%%

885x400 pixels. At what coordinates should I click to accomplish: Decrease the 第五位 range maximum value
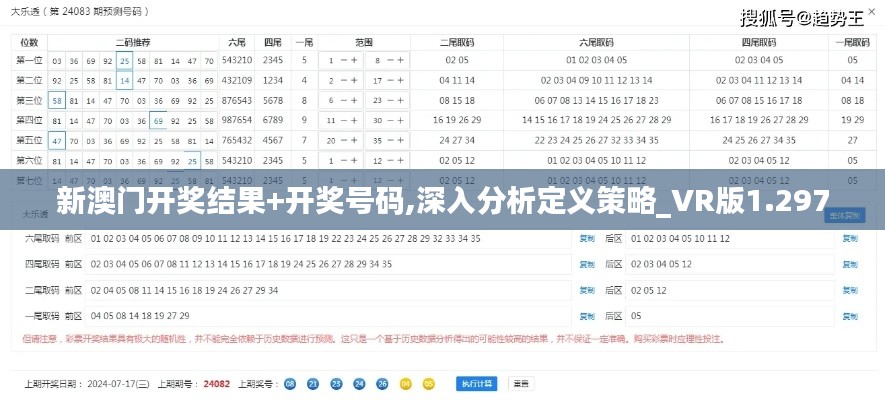(x=389, y=140)
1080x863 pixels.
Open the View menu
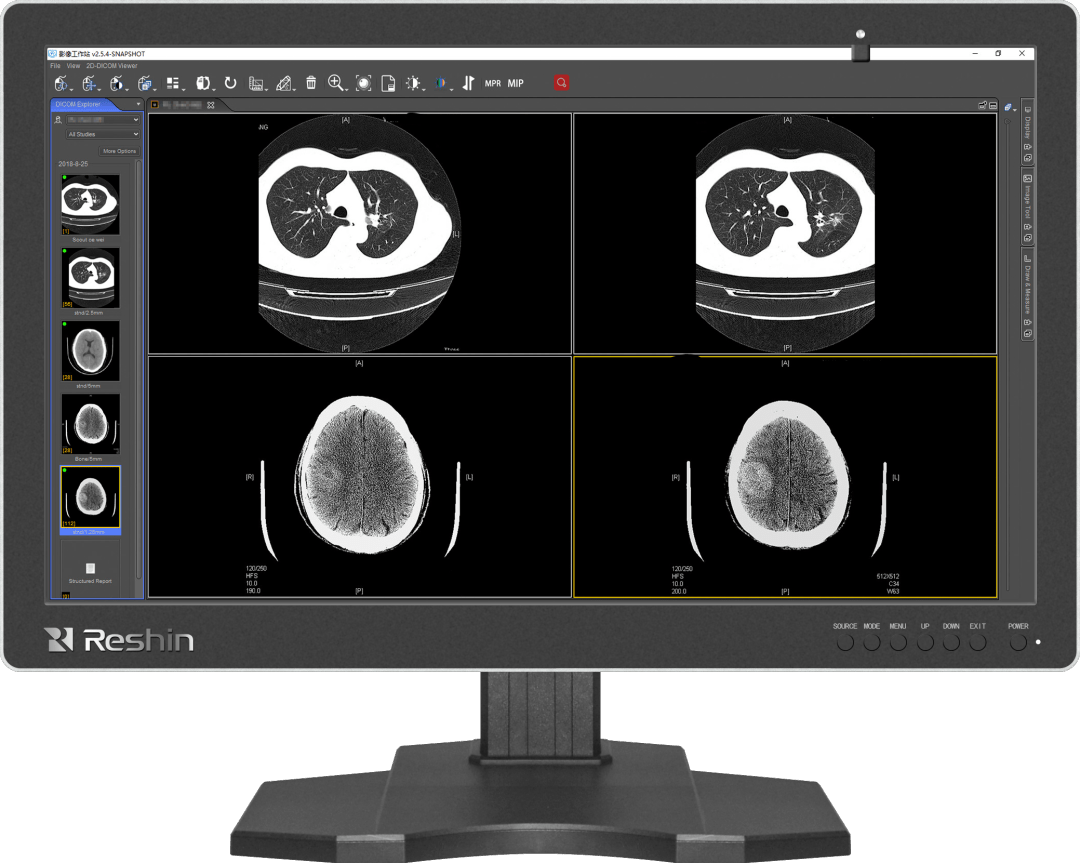tap(74, 66)
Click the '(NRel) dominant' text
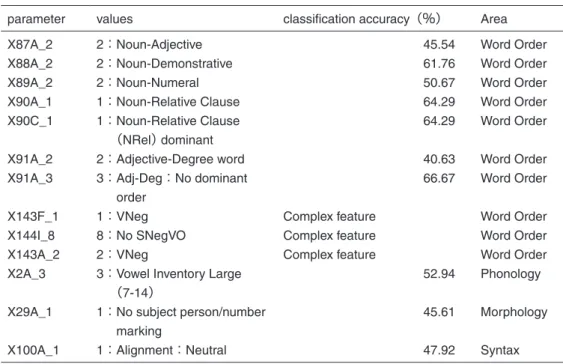 pyautogui.click(x=165, y=140)
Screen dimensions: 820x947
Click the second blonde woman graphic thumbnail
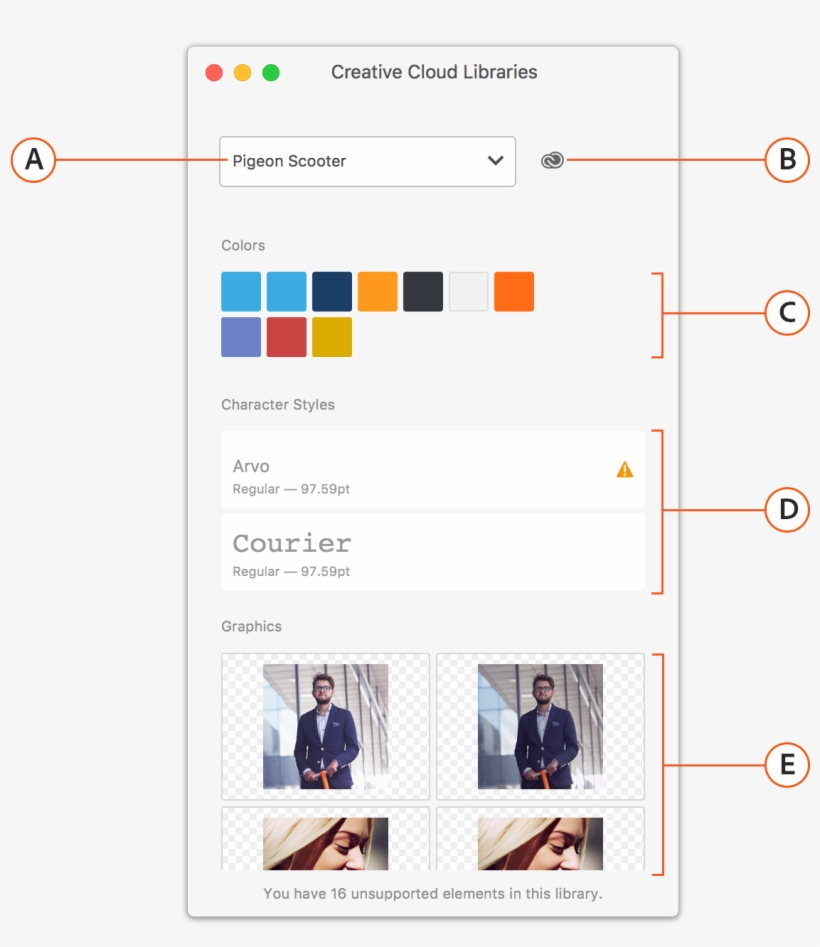pyautogui.click(x=540, y=840)
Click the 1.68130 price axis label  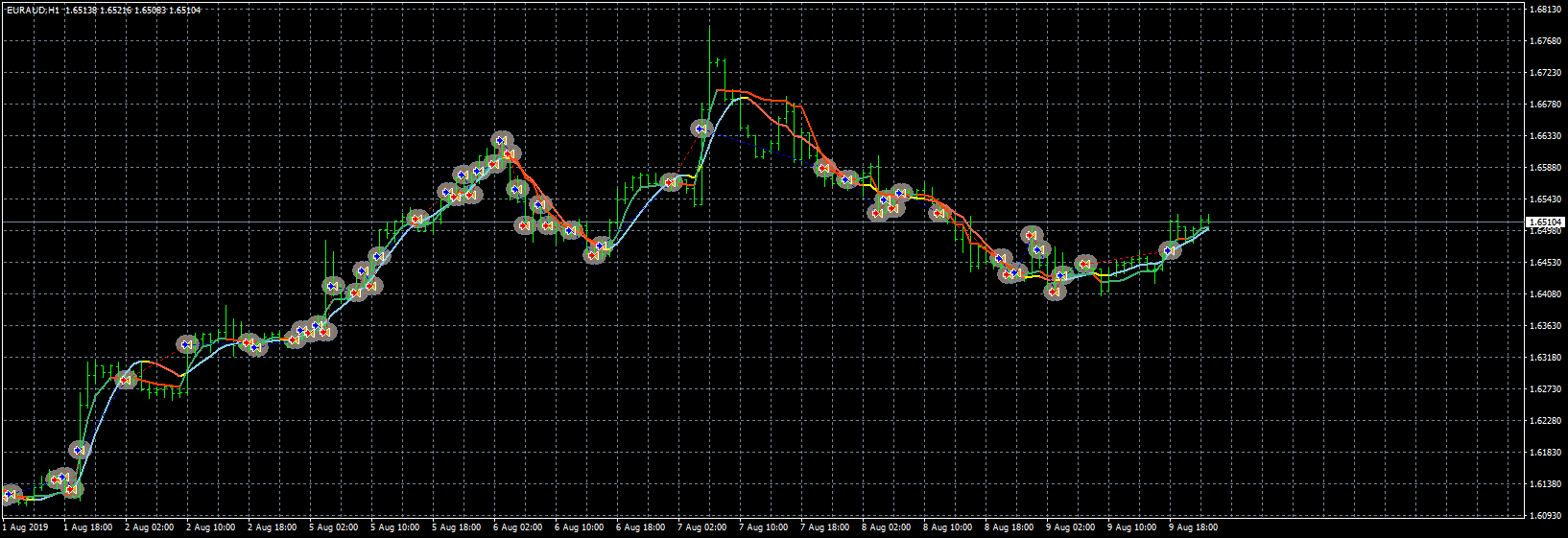pos(1544,10)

%%

• Work to complete: Every line from the start of the material through the line holding "Screen dimensions: 820x947" must be returned exactly, and the pictures must not.

• Solution:
885x400 pixels. At what coordinates should I click to accomplish: Decrease the 第五位 range maximum value
(x=389, y=140)
1080x863 pixels.
Open the View menu
tap(74, 66)
Click the '(NRel) dominant' text
 pyautogui.click(x=165, y=140)
Screen dimensions: 820x947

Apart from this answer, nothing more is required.